When I listen to the appeals to prospective students from small private colleges, I think of the parrot. Each repeats the other. Being distinctive is thrown overboard. It’s we make you: job ready, job ready, job ready.
And that means? I think the message is assumed. We’ll teach you what will make you employable at the highest paygrade out there. A hundred and more years ago it might have been cursive script. Tomorrow, perhaps, it is doing the bidding of the next generation AI robot.
Now it’s a combination of accounting, business law, sales and finance. Also a good grounding in conventional thinking.
But what is “job ready?” And more important what is the job?
Could “job ready” in the 21st century mean something more than secure first employment? What work should we prepare ourselves to undertake?
Kennedy said in his inaugural address:
“With a good conscience our only sure reward, with history the final judge of our deeds, let us go forth to lead the land we love, asking His blessing and His help, but knowing that here on earth God's work must truly be our own.”

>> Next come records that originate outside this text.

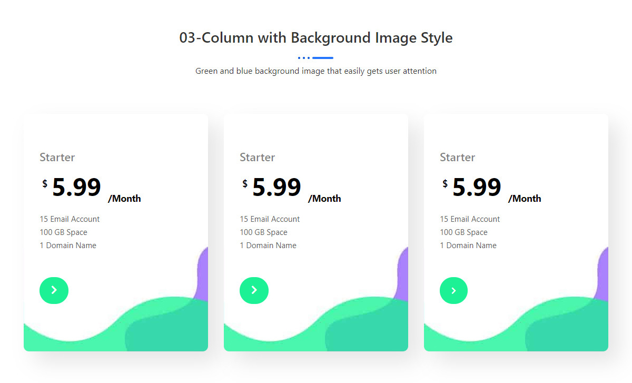
Task: Select the "Starter" title in the left card
Action: click(x=57, y=157)
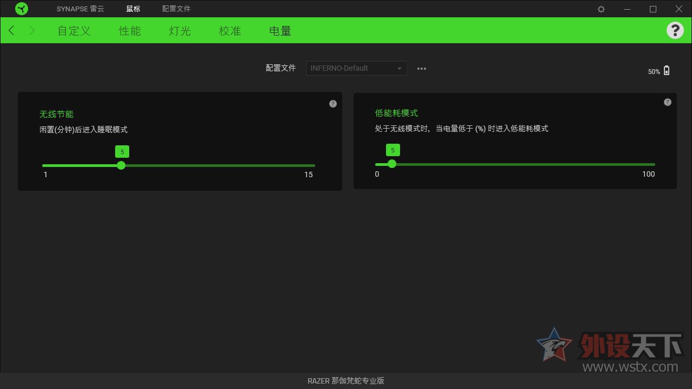Screen dimensions: 692x389
Task: Switch to the 自定义 customize tab
Action: pyautogui.click(x=74, y=31)
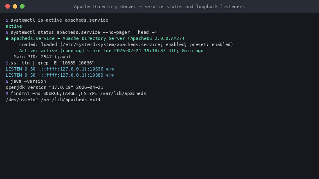Click the grep -E "10389|10636" pattern text
The height and width of the screenshot is (179, 319).
pos(66,63)
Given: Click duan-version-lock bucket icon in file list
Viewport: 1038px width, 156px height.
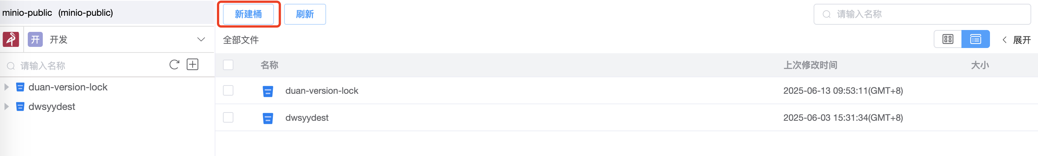Looking at the screenshot, I should (x=268, y=91).
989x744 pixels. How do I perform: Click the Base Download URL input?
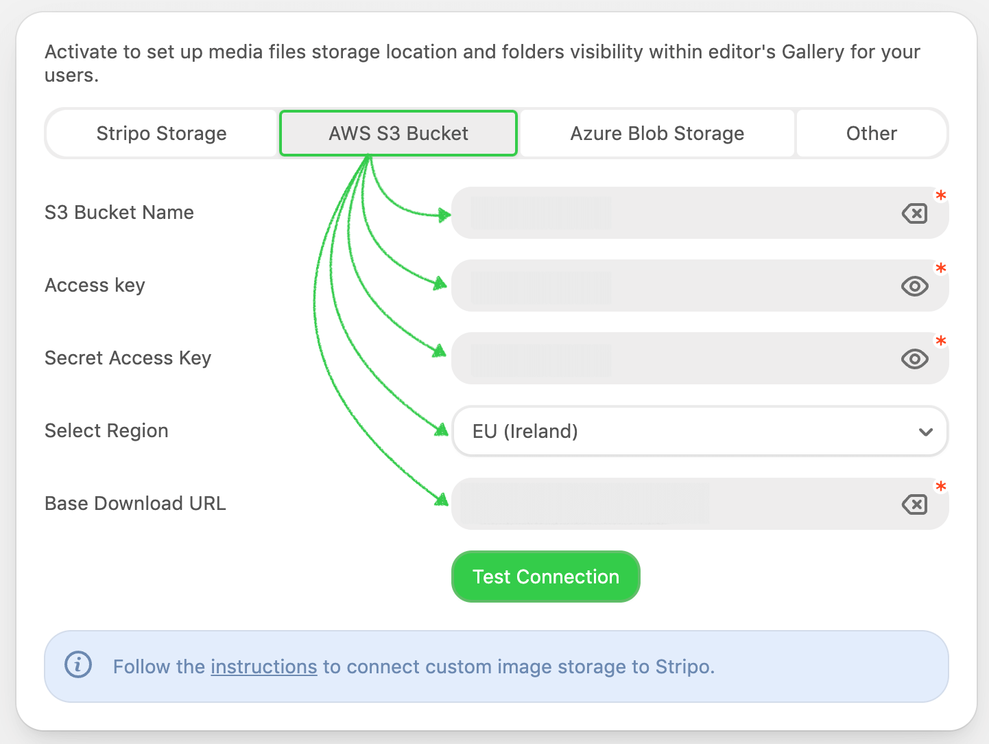pos(672,504)
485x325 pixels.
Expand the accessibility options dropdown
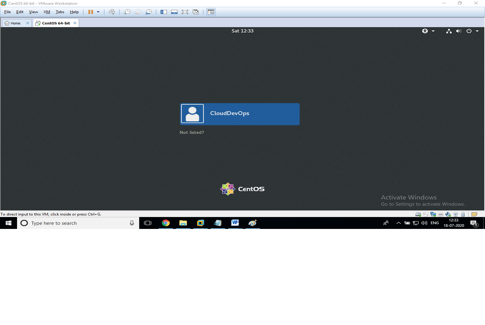[x=433, y=31]
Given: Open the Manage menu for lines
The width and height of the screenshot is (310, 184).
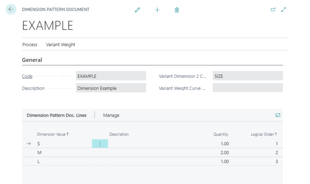Looking at the screenshot, I should point(111,115).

God’s work? Something greater than our own comfort for which we should be “ready,” prepared?
Should your political science course walk the dirt roads of a Nairobi slum. Should your speech classes teach you to speak to the Rotary Club or to people homeless after a train spill of poison chemicals? Do you read the history told by settlers or as seen by those whose land is conquered?
Do we learn in social psychology to fit in to our workplaces with emotional intelligence or band together with others to make all places of this world fit for the human spirit.
What is “the job?” What is the calling? PR parrots seek our time and our money and appeal to our greed. We are preyed on by the repetitious squawk. Preparation should not be machining our “peg” to fit the all too fleeting set of places in the great machinery of society.
The job of the future is kindness and awareness. A mind open enough to hear the distant sob of children and hard enough to crack apart the most cynical rationales.
We must prepare a generation to struggle toward, not wait for, the day when, in the words of Martin Luthor King,
all of God's children… will be able to join hands and sing in the words of the old Negro spiritual:
Free at last! Free at last!
Thank God Almighty, we are free at last!”